====== SOURCE PASSAGE ======
Date of Report (Date of earliest event reported): APRIL 14, 1999 (APRIL 2, 1999)
                                                  ------------------------------



                   FIRST BANKING COMPANY OF SOUTHEAST GEORGIA
- --------------------------------------------------------------------------------
               (Exact name of registrant as specified in charter)



   GEORGIA                           0-10853                     58-1458268
- --------------------------------------------------------------------------------
(State or other                  (Commission File            (I.R.S. Employer
jurisdiction of                      Number)                 Identification No.)
incorporation)                                      
                                 

40 NORTH MAIN STREET, STATESBORO, GEORGIA                               30458
- --------------------------------------------------------------------------------
(Address of principal executive offices                               (Zip Code)



Registrant's telephone number, including area code:  (912) 764-6611
                                                     ---------------------------


                                 NOT APPLICABLE
- --------------------------------------------------------------------------------
         (Former name or former address, if changed since last report.)
======
TO DO.
A: On the filing cover page, what date is given as the earliest event reported?
B: Extend the First Banking Company of Southeast Georgia filing cover page, picking up after its last line.
====== INFORMATION SUPPLIED ======
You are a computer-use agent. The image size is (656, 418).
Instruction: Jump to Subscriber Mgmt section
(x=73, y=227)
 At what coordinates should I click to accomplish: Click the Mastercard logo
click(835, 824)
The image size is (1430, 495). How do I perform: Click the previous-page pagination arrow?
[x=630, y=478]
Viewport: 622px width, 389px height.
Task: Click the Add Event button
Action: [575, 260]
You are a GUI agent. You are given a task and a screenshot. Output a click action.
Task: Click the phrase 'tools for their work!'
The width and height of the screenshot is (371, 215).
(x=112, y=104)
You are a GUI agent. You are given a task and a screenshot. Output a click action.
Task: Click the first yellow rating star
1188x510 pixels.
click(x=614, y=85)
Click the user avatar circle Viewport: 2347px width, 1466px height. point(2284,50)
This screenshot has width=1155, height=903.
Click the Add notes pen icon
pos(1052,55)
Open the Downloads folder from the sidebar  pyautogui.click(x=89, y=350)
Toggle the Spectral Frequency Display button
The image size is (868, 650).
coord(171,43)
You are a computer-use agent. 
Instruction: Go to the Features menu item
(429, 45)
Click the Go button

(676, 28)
======
ANSWERS BY TASK.
A: April 2, 1999

B:
<PAGE>   2


ITEM 5.  OTHER EVENTS

         Pursuant to an Agreement and Plan of Merger, dated as of November 30,
1998, (the "Merger Agreement"), by and between First Banking Company of
Southeast Georgia ("First Banking") and Wayne Bancorp, Inc. ("Wayne"), Wayne
merged with and into First Banking (the "Merger") on April 2, 1999 (the
"Effective Time"). First Banking was the surviving corporation in the Merger,
and the wholly owned subsidiary of Wayne became a wholly-owned subsidiary of
First Banking. At the Effective Time, each then outstanding share of the common
stock, $1.00 par value per share, of Wayne (the "Wayne Common Stock") (excluding
shares held by any Wayne entity or any First Banking entity, in each case other
than in a fiduciary capacity or as a result of debts previously contracted)
ceased to be outstanding and was converted into and exchanged for the right to
receive 1.57024 shares of the common stock, $1.00 par value per share, of First
Banking (the "First Banking Common Stock"). As a result, First Banking issued
approximately 876,264 shares of First Banking Common Stock to the former Wayne
shareholders in exchange for all of the 558,648 shares of Wayne Common Stock
that were issued and outstanding at the Effective Time (with First Banking
paying cash to the former Wayne shareholders in lieu of issuing fractional
shares of First Banking Common Stock).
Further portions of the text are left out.